**Task item**
Would you retype every record below exactly as written?
Top of Raw data
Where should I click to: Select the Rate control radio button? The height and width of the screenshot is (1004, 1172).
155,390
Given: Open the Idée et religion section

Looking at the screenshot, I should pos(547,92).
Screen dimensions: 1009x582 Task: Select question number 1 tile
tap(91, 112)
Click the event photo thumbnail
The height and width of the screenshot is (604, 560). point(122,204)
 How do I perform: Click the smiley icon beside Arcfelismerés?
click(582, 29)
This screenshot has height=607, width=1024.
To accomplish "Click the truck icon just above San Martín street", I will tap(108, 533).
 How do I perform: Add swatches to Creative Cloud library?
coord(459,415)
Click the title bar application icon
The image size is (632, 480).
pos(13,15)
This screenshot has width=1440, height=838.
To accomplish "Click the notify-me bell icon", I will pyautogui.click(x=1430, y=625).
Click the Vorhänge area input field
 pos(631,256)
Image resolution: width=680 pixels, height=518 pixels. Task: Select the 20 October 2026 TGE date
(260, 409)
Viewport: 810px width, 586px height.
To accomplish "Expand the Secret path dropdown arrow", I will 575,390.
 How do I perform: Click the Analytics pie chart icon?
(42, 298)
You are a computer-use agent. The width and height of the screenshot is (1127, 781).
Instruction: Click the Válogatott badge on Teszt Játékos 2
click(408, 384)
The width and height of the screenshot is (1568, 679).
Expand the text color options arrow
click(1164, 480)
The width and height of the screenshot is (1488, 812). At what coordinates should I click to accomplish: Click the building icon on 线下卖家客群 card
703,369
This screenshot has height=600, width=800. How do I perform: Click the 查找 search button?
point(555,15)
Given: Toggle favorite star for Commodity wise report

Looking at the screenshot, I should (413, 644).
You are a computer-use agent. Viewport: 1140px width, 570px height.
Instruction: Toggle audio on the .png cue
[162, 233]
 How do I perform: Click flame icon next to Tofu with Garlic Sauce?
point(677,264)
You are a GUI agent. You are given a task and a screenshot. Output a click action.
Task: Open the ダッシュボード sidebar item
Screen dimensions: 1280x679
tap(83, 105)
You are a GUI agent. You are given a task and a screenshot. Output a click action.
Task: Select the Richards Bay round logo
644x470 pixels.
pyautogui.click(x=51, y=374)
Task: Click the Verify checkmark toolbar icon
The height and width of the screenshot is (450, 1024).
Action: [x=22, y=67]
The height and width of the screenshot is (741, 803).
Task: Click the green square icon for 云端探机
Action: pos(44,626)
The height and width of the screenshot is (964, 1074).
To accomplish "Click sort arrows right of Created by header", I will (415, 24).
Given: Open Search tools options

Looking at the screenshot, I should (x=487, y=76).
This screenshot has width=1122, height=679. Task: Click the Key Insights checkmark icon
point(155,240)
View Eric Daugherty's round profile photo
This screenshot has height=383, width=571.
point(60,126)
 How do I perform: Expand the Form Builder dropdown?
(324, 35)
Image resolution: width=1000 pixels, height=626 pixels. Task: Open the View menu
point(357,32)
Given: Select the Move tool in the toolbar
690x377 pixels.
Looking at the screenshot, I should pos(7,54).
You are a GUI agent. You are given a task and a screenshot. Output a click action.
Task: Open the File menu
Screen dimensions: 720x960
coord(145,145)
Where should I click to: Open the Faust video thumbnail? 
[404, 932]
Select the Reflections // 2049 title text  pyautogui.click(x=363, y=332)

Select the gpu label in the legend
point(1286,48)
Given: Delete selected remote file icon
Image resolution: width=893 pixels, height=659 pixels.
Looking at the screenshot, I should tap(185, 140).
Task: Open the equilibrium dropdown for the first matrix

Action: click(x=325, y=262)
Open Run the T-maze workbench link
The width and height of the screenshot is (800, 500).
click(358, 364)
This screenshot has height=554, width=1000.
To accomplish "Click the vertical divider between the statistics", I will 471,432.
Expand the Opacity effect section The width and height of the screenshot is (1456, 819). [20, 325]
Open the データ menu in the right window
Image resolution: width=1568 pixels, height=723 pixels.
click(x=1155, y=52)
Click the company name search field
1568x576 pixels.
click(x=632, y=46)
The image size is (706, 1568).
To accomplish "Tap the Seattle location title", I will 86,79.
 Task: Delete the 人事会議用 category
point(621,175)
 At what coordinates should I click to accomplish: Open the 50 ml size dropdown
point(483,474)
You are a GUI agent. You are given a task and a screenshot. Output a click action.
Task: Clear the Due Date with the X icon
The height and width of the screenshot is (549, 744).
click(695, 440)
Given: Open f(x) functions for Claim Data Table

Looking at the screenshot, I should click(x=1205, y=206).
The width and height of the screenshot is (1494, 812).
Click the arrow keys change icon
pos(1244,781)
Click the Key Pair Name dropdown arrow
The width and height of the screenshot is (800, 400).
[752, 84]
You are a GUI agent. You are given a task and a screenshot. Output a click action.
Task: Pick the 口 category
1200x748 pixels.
Bottom of Raw data
**Output for this task**
Where should I click to: Select the Rate control radio button? The height and width of the screenshot is (1004, 1172).
155,390
Given: Open the Idée et religion section

Looking at the screenshot, I should pos(547,92).
Screen dimensions: 1009x582 Task: Select question number 1 tile
tap(91, 112)
Click the event photo thumbnail
The height and width of the screenshot is (604, 560). point(122,204)
 How do I perform: Click the smiley icon beside Arcfelismerés?
click(582, 29)
This screenshot has height=607, width=1024.
To accomplish "Click the truck icon just above San Martín street", I will tap(108, 533).
 How do I perform: Add swatches to Creative Cloud library?
coord(459,415)
Click the title bar application icon
The image size is (632, 480).
pos(13,15)
This screenshot has width=1440, height=838.
To accomplish "Click the notify-me bell icon", I will pyautogui.click(x=1430, y=625).
Click the Vorhänge area input field
 pos(631,256)
Image resolution: width=680 pixels, height=518 pixels. Task: Select the 20 October 2026 TGE date
(260, 409)
Viewport: 810px width, 586px height.
To accomplish "Expand the Secret path dropdown arrow", I will 575,390.
 How do I perform: Click the Analytics pie chart icon?
(42, 298)
You are a computer-use agent. The width and height of the screenshot is (1127, 781).
Instruction: Click the Válogatott badge on Teszt Játékos 2
click(408, 384)
The width and height of the screenshot is (1568, 679).
Expand the text color options arrow
click(1164, 480)
The width and height of the screenshot is (1488, 812). At what coordinates should I click to accomplish: Click the building icon on 线下卖家客群 card
703,369
This screenshot has height=600, width=800. How do I perform: Click the 查找 search button?
point(555,15)
Given: Toggle favorite star for Commodity wise report

Looking at the screenshot, I should (413, 644).
You are a computer-use agent. Viewport: 1140px width, 570px height.
Instruction: Toggle audio on the .png cue
[162, 233]
 How do I perform: Click flame icon next to Tofu with Garlic Sauce?
point(677,264)
You are a GUI agent. You are given a task and a screenshot. Output a click action.
Task: Open the ダッシュボード sidebar item
Screen dimensions: 1280x679
tap(83, 105)
You are a GUI agent. You are given a task and a screenshot. Output a click action.
Task: Select the Richards Bay round logo
644x470 pixels.
pyautogui.click(x=51, y=374)
Task: Click the Verify checkmark toolbar icon
The height and width of the screenshot is (450, 1024).
Action: [x=22, y=67]
The height and width of the screenshot is (741, 803).
Task: Click the green square icon for 云端探机
Action: pos(44,626)
The height and width of the screenshot is (964, 1074).
To accomplish "Click sort arrows right of Created by header", I will (415, 24).
Given: Open Search tools options

Looking at the screenshot, I should (x=487, y=76).
This screenshot has width=1122, height=679. Task: Click the Key Insights checkmark icon
point(155,240)
View Eric Daugherty's round profile photo
This screenshot has height=383, width=571.
point(60,126)
 How do I perform: Expand the Form Builder dropdown?
(324, 35)
Image resolution: width=1000 pixels, height=626 pixels. Task: Open the View menu
point(357,32)
Given: Select the Move tool in the toolbar
690x377 pixels.
Looking at the screenshot, I should pos(7,54).
You are a GUI agent. You are given a task and a screenshot. Output a click action.
Task: Open the File menu
Screen dimensions: 720x960
coord(145,145)
Where should I click to: Open the Faust video thumbnail? 
[404, 932]
Select the Reflections // 2049 title text  pyautogui.click(x=363, y=332)

Select the gpu label in the legend
point(1286,48)
Given: Delete selected remote file icon
Image resolution: width=893 pixels, height=659 pixels.
Looking at the screenshot, I should tap(185, 140).
Task: Open the equilibrium dropdown for the first matrix

Action: click(x=325, y=262)
Open Run the T-maze workbench link
The width and height of the screenshot is (800, 500).
click(358, 364)
This screenshot has height=554, width=1000.
To accomplish "Click the vertical divider between the statistics", I will 471,432.
Expand the Opacity effect section The width and height of the screenshot is (1456, 819). [20, 325]
Open the データ menu in the right window
Image resolution: width=1568 pixels, height=723 pixels.
click(x=1155, y=52)
Click the company name search field
1568x576 pixels.
click(x=632, y=46)
The image size is (706, 1568).
To accomplish "Tap the Seattle location title", I will 86,79.
 Task: Delete the 人事会議用 category
point(621,175)
 At what coordinates should I click to accomplish: Open the 50 ml size dropdown
point(483,474)
You are a GUI agent. You are given a task and a screenshot. Output a click action.
Task: Clear the Due Date with the X icon
The height and width of the screenshot is (549, 744).
click(695, 440)
Given: Open f(x) functions for Claim Data Table

Looking at the screenshot, I should click(x=1205, y=206).
The width and height of the screenshot is (1494, 812).
Click the arrow keys change icon
pos(1244,781)
Click the Key Pair Name dropdown arrow
The width and height of the screenshot is (800, 400).
[752, 84]
You are a GUI agent. You are given a task and a screenshot. Output a click action.
Task: Pick the 口 category
1200x748 pixels.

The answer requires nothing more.